Material for this task:
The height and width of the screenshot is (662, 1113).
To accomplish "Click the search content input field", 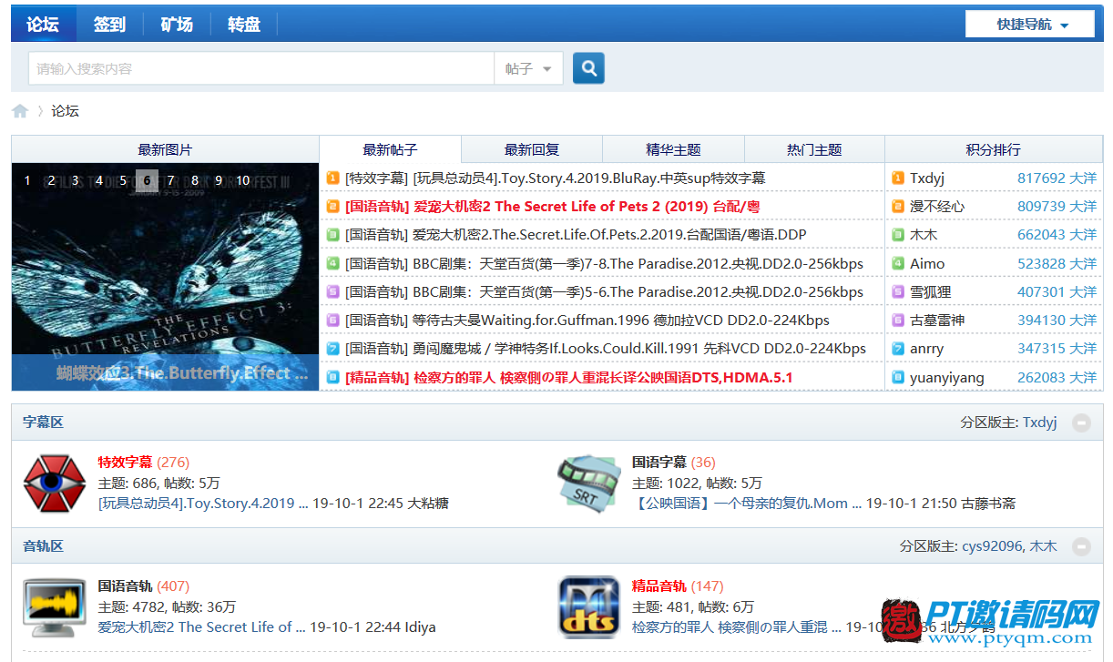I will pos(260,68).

---

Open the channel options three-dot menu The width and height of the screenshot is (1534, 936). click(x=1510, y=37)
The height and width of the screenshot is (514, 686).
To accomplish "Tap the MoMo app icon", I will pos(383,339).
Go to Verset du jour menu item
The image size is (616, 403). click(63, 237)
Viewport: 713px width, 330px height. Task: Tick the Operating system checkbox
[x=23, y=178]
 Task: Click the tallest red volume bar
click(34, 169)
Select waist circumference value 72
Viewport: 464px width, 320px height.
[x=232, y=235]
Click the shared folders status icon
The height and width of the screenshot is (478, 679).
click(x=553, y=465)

Work instruction:
Among the entries above, find every line holding "icon" and copy it.

Solution to the exercise:
To accomplish "Tap the MoMo app icon", I will pos(383,339).
Click the shared folders status icon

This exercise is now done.